Norlha in Black and White


Black and white photography was where I started. I developed my own films, printed my pictures in my home darkroom. My favorite camera was a Rolleiflex, that used the 120 format that gave large, crisp negatives and beautiful prints. It had the added advantage that the film didn’t succumb to the vagueries of the Indian monsoon and most survived.

By the mid 80’s I didn’t have time to spend hours on each print and the darkroom became a storage room. Then came digital photography that could deliver anything with Photoshop. The Rolleiflex got passed on to Noryang who used it in college then quietly relegated it to a shelf in Dechen’s Norlha office.

Last year, the gang of children that hang around the office after work came out brandishing a disemboweled 120 format film. A photographer had left a box the previous year and, in the digital age, no one knew what it was for. I brought out the Rolleiflex, still loaded with a film begun by Noryang six years before, and took a few rolls.
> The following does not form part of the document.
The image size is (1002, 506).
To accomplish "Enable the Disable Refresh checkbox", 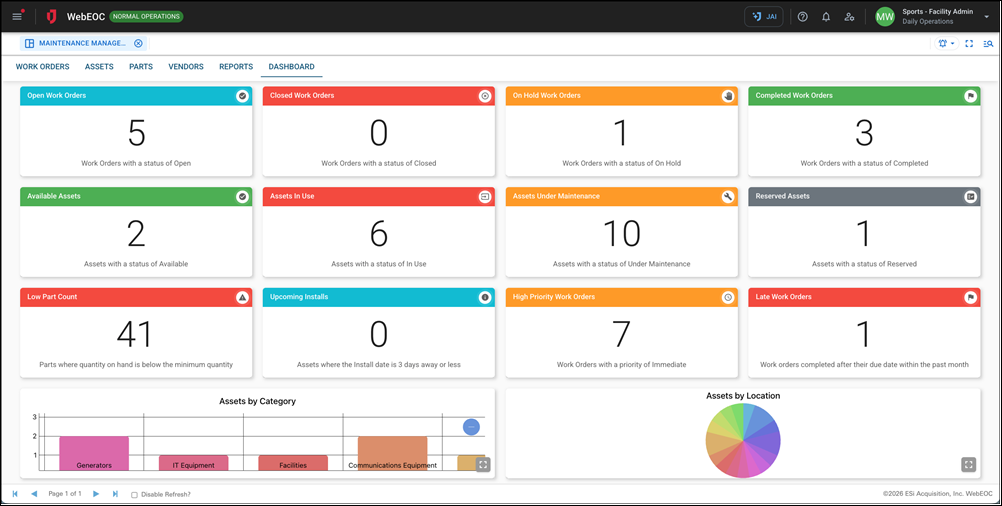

All the black in white pictures in this series are real; the oldest is from the Gribonow Archive, a scene of Ritoma from the late 20’s. It was recognized as such thanks to the unmistakable landmark of seemingly tumbling stones that stand just a few meters from where we built the workshop nearly 100 years later with the monastery in the background. One is of Noryang using it, others are scenes of a Norlha picnic around 2009, and the rest, I took last year. The two color ones are of us using the camera as a prop in a shoot and of me cradling it in Rangoon in 1971.

Strange seeing a herd of yaks in Black and White….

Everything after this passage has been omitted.